Qui però i problemi non si chiudono ma si aprono, e prima che sugli esiti del processo sui suoi presupposti. L'analisi habermasiana di una «rinascita» della religiosità in un contesto post-secolare, presuppone una visione delle religioni che ne salvaguarda troppo il profilo di fede originario a fronte della configurazione aggressiva, identitaria e strumentale che esse vanno assumendo oggi. Giacomo Marramao infatti rovescia il paradigma, definendo non post-secolare ma post-religiosa la scena attuale, in cui le religioni non esprimono un'esigenza di fede ma un bisogno di appartenenza e di comunità, fungendo da vero e proprio surrogato dell'ideologia in un mondo in cui la politica, ridotta a volontà di potenza e ad amministrazione, ha ormai abdicato alla funzione che le sarebbe propria di costruire un orizzonte di senso «per la progettazione della vita umana su questa terra». Non tanto di una rinascita religiosa si tratta dunque quanto di una patogenesi dei tre monoteismi, che assumono un ruolo insieme idiosincratico e rassicurante rispetto ai traumi e alle insicurezze indotti dal processo di secolarizzazione tutt'ora in pieno dispiegamento, e costruiscono quelle «comunità immaginate» transnazionali, cementate da pretesi legami di fede e tradizione, che si sostituiscono alle comunità nazionali finite con lo stato-nazione. Le religioni di oggi sono dunque di una fattispecie tutta diversa dal passato, e lungi dall'aprirsi e dal prestarsi al dialogo con la ragione laica irrigidiscono e armano i confini identitari, coprendo con il gergo dell'autenticità i processi reali di ibridazione e contaminazione. Alla ragione laica spetta così, paradossalmente, il compito di salvare la religiosità dalla patogenesi dei monoteismi: se un tempo l'invocazione ultima era «solo un Dio ci può salvare», oggi «solo un uomo può salvare Dio».

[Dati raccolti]
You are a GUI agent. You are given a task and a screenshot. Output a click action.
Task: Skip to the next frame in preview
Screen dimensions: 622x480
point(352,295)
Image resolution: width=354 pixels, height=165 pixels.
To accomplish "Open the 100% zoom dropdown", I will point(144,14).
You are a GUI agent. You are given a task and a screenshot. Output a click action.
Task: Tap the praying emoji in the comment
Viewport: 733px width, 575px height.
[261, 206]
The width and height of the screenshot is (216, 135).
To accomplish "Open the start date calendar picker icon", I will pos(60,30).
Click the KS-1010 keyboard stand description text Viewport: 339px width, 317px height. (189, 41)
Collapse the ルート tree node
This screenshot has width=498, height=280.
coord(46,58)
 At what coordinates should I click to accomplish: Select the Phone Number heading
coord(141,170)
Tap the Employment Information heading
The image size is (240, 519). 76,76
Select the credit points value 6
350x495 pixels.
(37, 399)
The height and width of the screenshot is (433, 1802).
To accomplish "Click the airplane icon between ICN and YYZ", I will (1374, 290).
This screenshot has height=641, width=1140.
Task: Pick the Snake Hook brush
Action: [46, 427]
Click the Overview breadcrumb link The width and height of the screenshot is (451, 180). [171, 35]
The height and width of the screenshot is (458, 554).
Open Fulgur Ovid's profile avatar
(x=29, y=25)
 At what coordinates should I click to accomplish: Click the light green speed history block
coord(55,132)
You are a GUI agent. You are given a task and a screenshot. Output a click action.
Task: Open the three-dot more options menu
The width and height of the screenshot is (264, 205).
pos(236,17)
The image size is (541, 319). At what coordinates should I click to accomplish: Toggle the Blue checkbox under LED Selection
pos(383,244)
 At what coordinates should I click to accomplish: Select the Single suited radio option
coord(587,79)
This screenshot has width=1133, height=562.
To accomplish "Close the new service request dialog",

**Operazioni richieste**
A) Indica se ciascuna affermazione concorda con il brano sulla scena post-religiosa, rispondendo sì o no e citando testualmente le parole decisive: (i) Marramao definisce post-secolare la scena attuale; (ii) le religioni di oggi esprimono un bisogno di appartenenza e di comunità; (iii) alla ragione laica spetta il compito di salvare la religiosità dalla patogenesi dei monoteismi.
B) Prosegui il brano sulla scena post-religiosa a partire dalla sua ultima frase.

**Soluzioni dell'esercizio**
A)
(i) No: «definendo non post-secolare ma post-religiosa la scena attuale».
(ii) Sì: «le religioni non esprimono un'esigenza di fede ma un bisogno di appartenenza e di comunità».
(iii) Sì: «Alla ragione laica spetta così, paradossalmente, il compito di salvare la religiosità dalla patogenesi dei monoteismi».

B)
D'altra parte, anche guardando agli esiti del processo prospettato da Habermas qualche dubbio disincantato è d'obbligo. Gustavo Zagrebelsky ricorda giustamente le strumentali alleanze in corso fra «una certa tradizione laica, che nulla ha a che vedere con il riconoscimento di valori religiosi rispetto ai quali è indifferente se non beffarda», e la potente capacità delle religioni nel rilegittimare valori tradizionali e reazionari. In Italia ne sappiamo quanto negli Stati uniti, e più che negli Stati uniti vediamo che di compromesso in compromesso la natura del patto costituzionale fra Chiesa e Stato si modifica. Quando sono troppi i campi dell'etica pubblica in cui la Chiesa pretende di avere l'ultima parola, «la lealtà costituzionale della Chiesa diventa un problema», e quando scattano troppi non possumus, il confronto fra fede e laicità diventa inevitabilmente uno scontro. Possiamo cercare di allontanarlo, ma «non possiamo illuderci che la pacificazione definitiva sia a portata di mano. La città degli uomini e la città di Dio, chiunque sia il nostro Dio, non coincideranno mai».